[Stored items]
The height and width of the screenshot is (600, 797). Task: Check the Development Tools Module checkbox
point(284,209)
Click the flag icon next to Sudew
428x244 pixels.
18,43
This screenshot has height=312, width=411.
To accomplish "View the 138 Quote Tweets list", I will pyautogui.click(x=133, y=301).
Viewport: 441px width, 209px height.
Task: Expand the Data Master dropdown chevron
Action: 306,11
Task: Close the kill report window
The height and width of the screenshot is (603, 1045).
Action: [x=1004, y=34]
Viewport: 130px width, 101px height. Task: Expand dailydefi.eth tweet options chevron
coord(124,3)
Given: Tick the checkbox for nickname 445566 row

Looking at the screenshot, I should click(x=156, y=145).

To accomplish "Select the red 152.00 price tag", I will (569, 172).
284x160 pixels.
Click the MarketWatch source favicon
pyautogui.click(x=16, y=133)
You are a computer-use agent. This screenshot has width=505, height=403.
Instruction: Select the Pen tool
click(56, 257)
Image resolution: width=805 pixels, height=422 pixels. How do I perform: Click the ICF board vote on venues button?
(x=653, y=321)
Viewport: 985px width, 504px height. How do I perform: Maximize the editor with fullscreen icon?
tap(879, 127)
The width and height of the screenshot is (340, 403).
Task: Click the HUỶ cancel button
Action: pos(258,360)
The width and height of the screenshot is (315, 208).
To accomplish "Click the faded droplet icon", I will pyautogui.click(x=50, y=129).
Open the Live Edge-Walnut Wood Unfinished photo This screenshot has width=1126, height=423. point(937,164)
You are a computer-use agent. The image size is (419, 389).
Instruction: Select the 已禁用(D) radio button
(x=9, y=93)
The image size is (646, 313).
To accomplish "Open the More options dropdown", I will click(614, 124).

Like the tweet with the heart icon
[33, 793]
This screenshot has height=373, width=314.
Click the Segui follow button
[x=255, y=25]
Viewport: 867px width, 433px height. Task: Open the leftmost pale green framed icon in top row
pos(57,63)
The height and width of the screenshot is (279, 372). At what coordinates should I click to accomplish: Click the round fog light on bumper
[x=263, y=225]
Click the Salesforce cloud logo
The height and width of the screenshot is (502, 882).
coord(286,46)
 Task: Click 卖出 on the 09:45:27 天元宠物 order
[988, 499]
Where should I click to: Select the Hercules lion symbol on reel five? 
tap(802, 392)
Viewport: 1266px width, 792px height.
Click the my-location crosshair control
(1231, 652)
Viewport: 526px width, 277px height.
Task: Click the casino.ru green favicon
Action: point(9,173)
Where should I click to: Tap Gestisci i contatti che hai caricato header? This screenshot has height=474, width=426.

> TASK BRIEF:
Return each line from the records that includes the word "agent".

> FINAL ANSWER:
You are a computer-use agent. This screenshot has width=505, height=403.
You are a computer-use agent. The image size is (419, 389).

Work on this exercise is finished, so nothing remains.